═════ SUPPLIED ENTRIES

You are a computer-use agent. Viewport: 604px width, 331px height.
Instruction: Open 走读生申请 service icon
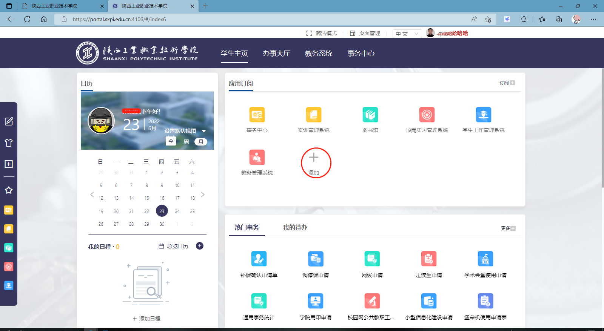coord(428,259)
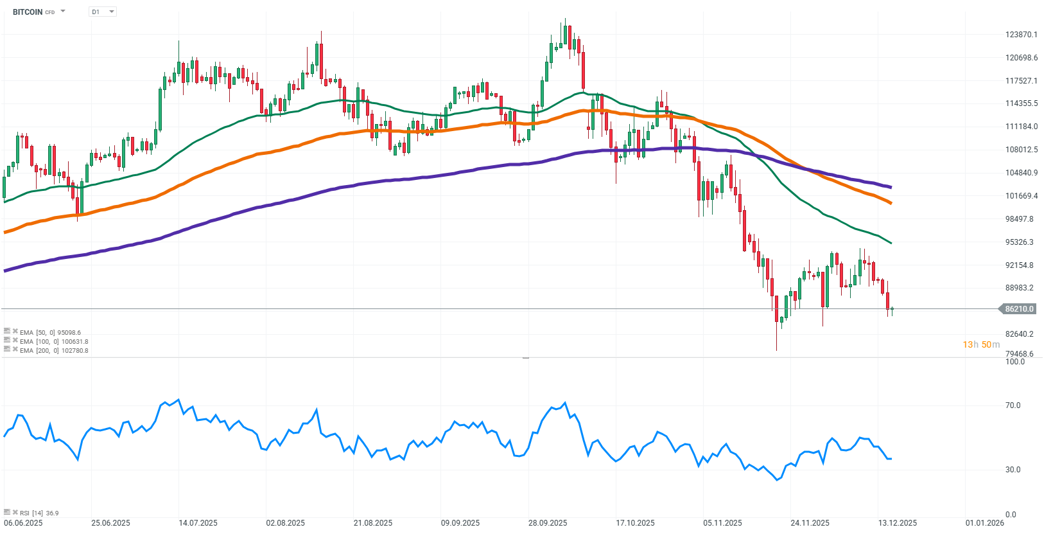Delete the EMA 100 indicator using X icon
1044x534 pixels.
coord(15,341)
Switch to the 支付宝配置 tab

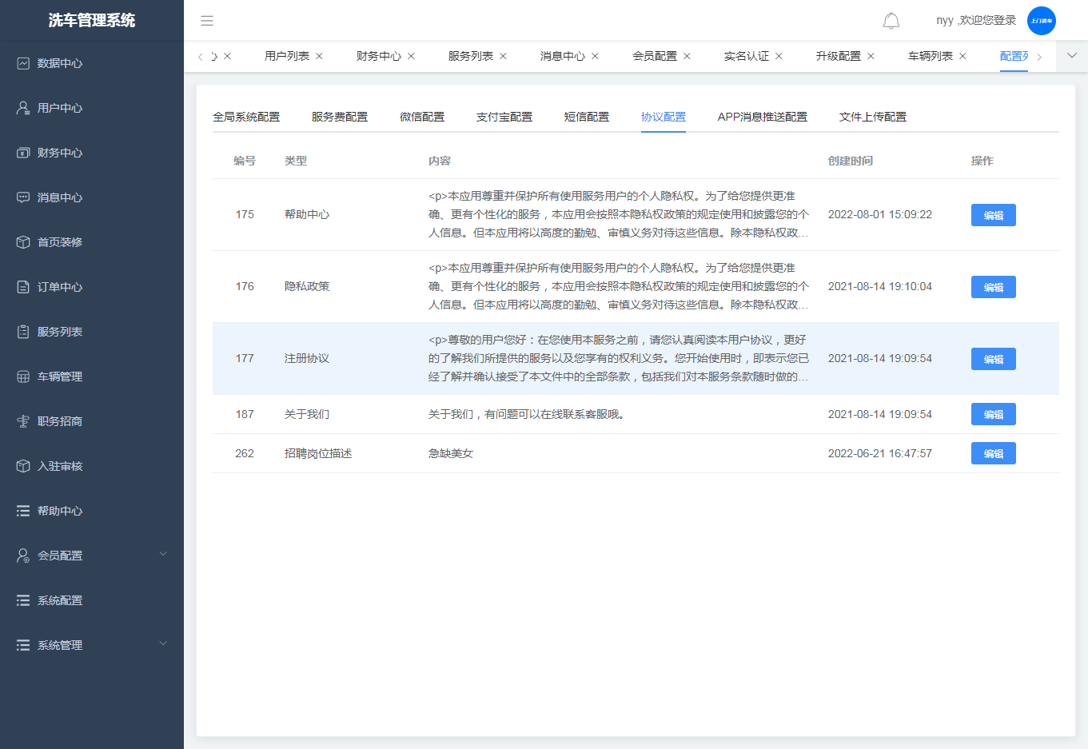504,117
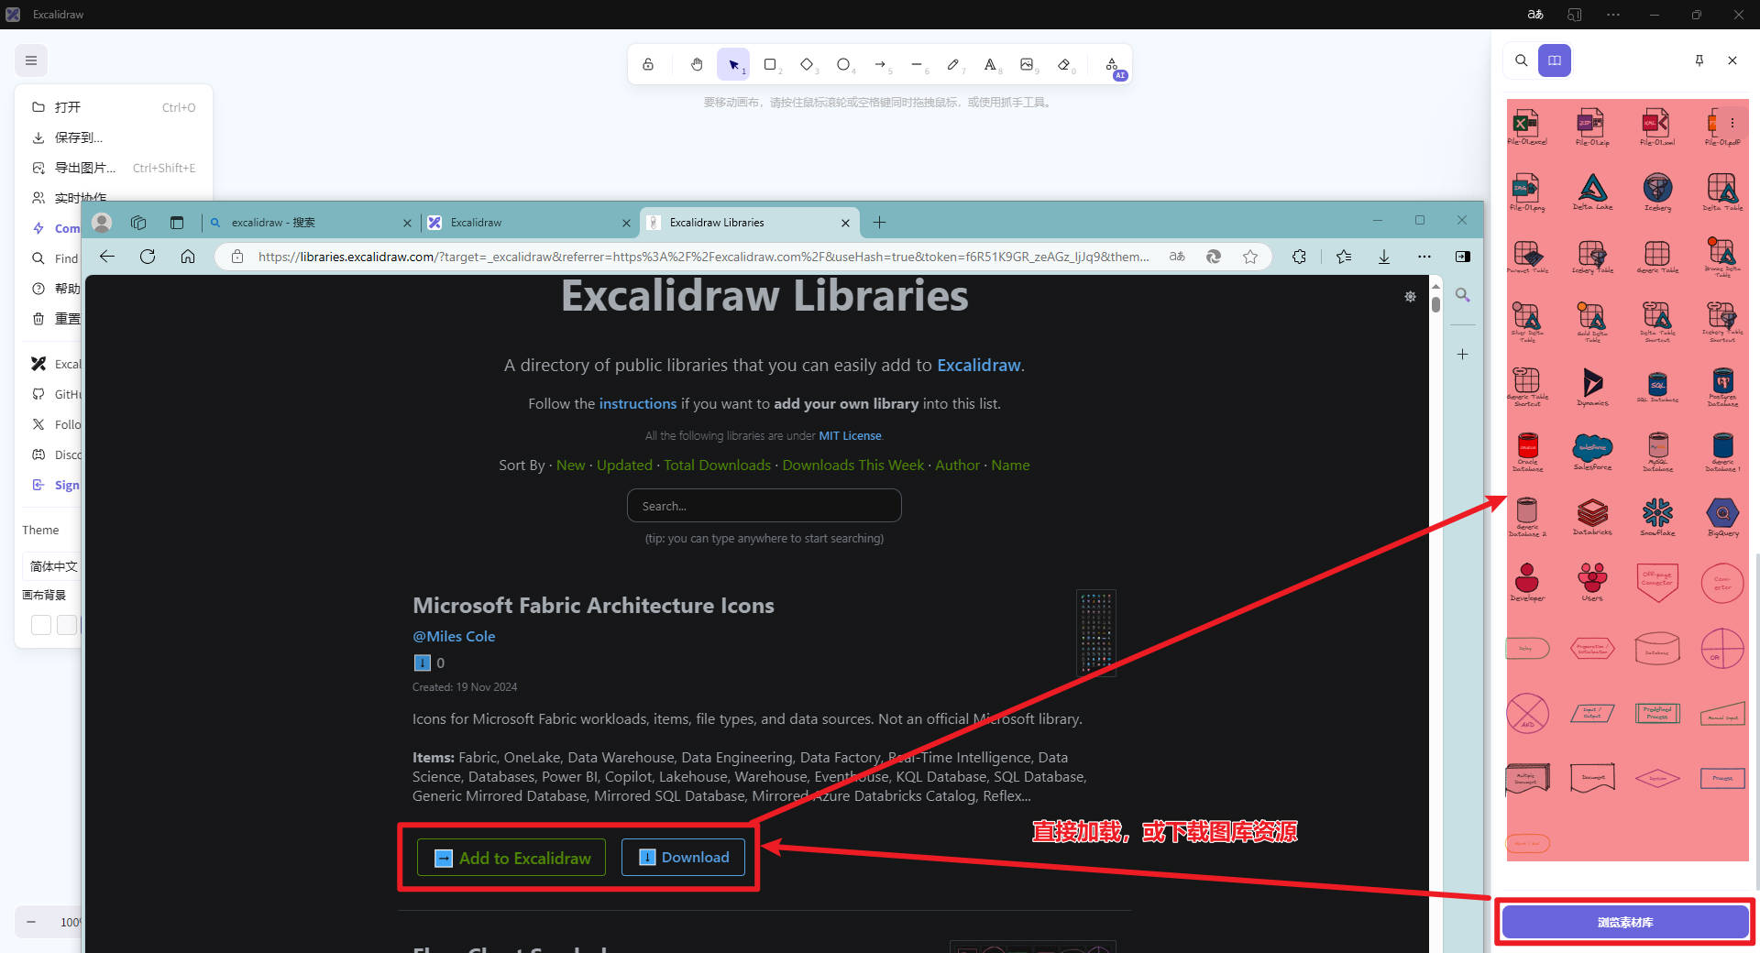Image resolution: width=1760 pixels, height=953 pixels.
Task: Select the Arrow drawing tool
Action: (880, 64)
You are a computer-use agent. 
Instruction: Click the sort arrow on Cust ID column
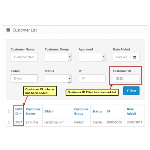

══════════

• **WHAT YOU HAVE TO DO**
Print the data above exactly, minus pictures.

• **EXERCISE SOLUTION**
You are a computer-use agent. Viewport: 604px width, 331px height.
Instruction: Open 走读生申请 service icon
coord(428,259)
Delete the EMA 100 indicator using X icon
1044x534 pixels.
coord(15,341)
Switch to the 支付宝配置 tab

504,117
Image resolution: width=1760 pixels, height=953 pixels.
Task: Select the Arrow drawing tool
Action: (880, 64)
You are a computer-use agent. 
Instruction: Click the sort arrow on Cust ID column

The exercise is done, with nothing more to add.